Regularization

Ducky · March 30, 2018, 5:55pm

I am reading the recent Leslie Smith paper instead of doing my homework (oops), and am confused by some of the talk about regularization.

It’s my understanding that “regularization” is what you do to keep the weights nicely bounded so that they don’t explode or vanish. Weight decay and learning an term to scale the weights by make total sense to me in this context.

However, the Smith paper (and others) talk about many other things as regularizers, including larger learning rates, and smaller batch sizes.

Does anyone have some intuition as to why larger learning rate/smaller batch sizes should be regularizers?

(NB: another Smith paper shows that learning rate and batch size are inversely related, I’m happy to believe that if large learning rate is a regularizer, then so is small batch size.)

raspstephan · March 30, 2018, 6:01pm

How I understood it, larger learning rates, and in particular SGDR and cyclical LRs allow you to find broader minima.

Here is where Jeremy explains it I think: https://youtu.be/JNxcznsrRb8?t=32m52s

Ducky · March 30, 2018, 6:10pm

Sure, I totally get how learning rate will find you broader minima, but that’s generalization and not regularization. I don’t see how that helps you keep the weights nicely bounded.

Maybe there is a connection between generalization and regularization which I am missing?
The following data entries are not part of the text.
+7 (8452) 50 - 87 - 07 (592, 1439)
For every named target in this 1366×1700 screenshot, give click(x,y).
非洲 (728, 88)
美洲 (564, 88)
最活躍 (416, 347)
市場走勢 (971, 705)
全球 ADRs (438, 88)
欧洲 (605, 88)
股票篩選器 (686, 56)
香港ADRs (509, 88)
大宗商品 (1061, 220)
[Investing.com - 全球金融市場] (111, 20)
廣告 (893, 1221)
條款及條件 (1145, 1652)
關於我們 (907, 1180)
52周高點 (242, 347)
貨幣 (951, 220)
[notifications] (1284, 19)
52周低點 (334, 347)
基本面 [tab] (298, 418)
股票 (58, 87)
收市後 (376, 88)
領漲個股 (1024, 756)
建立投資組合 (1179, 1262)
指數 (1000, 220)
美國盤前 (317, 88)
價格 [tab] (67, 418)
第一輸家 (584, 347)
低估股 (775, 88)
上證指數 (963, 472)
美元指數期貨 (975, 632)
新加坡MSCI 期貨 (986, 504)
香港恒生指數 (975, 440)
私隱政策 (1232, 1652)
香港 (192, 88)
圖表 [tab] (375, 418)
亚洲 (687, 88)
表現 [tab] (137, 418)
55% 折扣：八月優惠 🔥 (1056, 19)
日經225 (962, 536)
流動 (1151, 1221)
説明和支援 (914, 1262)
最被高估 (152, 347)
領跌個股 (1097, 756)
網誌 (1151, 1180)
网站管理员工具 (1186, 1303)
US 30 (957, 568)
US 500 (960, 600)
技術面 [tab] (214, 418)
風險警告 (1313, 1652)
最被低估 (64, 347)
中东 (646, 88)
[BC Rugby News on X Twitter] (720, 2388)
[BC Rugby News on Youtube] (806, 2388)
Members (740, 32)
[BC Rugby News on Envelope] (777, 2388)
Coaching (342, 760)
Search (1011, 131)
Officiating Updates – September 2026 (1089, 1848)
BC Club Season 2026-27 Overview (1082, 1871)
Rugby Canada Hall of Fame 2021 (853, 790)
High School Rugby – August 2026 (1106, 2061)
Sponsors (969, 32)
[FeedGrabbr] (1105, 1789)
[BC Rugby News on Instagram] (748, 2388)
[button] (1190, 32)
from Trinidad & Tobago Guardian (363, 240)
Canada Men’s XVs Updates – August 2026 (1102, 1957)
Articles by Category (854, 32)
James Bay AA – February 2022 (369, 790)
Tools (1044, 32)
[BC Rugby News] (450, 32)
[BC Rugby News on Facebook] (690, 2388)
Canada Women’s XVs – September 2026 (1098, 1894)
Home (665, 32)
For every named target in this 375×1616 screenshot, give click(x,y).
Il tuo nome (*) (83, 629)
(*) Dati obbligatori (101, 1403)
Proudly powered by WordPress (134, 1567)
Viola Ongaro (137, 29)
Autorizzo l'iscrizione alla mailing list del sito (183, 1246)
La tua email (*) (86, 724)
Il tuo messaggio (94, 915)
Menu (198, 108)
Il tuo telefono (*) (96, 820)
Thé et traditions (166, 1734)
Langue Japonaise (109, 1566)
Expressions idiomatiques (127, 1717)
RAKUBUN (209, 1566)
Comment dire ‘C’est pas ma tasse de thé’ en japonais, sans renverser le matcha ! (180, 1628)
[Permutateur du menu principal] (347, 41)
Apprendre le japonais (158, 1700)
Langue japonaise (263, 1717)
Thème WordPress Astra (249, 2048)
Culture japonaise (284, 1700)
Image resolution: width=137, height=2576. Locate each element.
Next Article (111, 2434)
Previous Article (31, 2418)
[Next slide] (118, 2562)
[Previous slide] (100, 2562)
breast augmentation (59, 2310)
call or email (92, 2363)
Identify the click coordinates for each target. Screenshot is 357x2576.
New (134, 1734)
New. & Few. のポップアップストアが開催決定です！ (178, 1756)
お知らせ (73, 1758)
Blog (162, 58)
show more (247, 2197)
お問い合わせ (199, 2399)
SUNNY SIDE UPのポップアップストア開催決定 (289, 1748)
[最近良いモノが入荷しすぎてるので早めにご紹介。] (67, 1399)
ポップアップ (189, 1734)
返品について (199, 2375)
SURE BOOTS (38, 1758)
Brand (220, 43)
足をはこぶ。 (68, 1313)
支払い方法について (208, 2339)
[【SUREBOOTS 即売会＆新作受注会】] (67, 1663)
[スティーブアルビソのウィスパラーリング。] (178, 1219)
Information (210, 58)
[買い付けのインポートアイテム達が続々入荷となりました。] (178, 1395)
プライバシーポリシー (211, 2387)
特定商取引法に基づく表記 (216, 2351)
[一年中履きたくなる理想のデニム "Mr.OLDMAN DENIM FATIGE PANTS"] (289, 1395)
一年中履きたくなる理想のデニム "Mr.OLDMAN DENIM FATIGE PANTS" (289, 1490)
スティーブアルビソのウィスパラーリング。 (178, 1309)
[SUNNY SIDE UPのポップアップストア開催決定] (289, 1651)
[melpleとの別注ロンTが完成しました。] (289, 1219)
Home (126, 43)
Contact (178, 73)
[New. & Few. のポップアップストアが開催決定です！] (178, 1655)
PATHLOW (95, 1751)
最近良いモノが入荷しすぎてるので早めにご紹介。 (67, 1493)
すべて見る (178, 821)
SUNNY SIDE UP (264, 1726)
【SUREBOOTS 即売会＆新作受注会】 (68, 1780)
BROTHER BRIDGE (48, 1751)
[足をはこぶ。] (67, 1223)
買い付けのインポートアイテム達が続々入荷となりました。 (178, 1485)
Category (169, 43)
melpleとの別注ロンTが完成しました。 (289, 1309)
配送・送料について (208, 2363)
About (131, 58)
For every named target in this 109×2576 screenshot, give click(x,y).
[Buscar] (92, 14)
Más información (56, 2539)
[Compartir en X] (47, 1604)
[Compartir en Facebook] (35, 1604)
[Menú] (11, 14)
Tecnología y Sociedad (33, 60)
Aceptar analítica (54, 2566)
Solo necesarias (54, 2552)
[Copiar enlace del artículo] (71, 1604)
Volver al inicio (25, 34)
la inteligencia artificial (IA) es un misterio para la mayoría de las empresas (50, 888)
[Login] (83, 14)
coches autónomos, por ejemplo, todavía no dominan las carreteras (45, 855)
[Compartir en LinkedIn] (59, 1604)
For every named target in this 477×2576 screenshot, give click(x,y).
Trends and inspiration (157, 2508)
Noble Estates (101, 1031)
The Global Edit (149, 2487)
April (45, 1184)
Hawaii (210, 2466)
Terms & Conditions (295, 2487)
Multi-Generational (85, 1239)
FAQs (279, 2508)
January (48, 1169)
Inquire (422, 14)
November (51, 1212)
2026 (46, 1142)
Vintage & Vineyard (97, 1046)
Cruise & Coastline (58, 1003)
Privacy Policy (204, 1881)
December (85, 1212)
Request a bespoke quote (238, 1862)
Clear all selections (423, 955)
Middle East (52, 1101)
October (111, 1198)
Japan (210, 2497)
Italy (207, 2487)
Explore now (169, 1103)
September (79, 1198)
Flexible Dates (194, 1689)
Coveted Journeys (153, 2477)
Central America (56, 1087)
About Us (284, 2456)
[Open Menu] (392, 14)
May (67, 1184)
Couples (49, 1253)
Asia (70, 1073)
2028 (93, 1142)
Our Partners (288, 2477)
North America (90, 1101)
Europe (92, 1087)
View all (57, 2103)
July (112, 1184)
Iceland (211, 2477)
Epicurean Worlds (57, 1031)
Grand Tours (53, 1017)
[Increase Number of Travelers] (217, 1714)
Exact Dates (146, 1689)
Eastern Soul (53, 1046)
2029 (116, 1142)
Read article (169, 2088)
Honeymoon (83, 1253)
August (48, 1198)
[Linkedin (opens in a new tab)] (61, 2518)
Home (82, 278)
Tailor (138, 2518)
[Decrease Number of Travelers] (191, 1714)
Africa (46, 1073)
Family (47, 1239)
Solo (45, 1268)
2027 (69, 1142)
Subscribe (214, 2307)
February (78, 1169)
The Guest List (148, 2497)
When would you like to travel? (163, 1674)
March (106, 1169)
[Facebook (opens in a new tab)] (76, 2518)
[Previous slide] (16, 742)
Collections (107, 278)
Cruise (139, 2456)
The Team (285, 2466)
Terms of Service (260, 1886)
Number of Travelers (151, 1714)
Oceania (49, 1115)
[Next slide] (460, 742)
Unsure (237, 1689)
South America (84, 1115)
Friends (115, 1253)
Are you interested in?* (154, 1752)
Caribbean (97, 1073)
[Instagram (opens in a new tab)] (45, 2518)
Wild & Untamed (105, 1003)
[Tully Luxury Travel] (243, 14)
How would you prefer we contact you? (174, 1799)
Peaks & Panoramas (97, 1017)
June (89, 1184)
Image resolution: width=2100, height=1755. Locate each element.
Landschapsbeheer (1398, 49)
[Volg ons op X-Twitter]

raspstephan · March 30, 2018, 6:13pm

Oh, I wasn’t aware that regularization strictly referred to keeping the weights in check. I kind of though it was just a term to describe everything that helps prevent overfitting.

chunduri · March 30, 2018, 6:19pm

I think the idea of having a regularizing effect is a very broad term which includes all techniques to reduce overfitting.

How are learning rate and batch size inversely related?

Ducky · March 30, 2018, 6:23pm

Err, see the paper: [1711.00489] Don't Decay the Learning Rate, Increase the Batch Size
There is theory, which I think I would botch if I tried to explain it, but there is also experimental evidence which is what convinced me.

chunduri · March 30, 2018, 6:26pm

Thanks. I will look into it.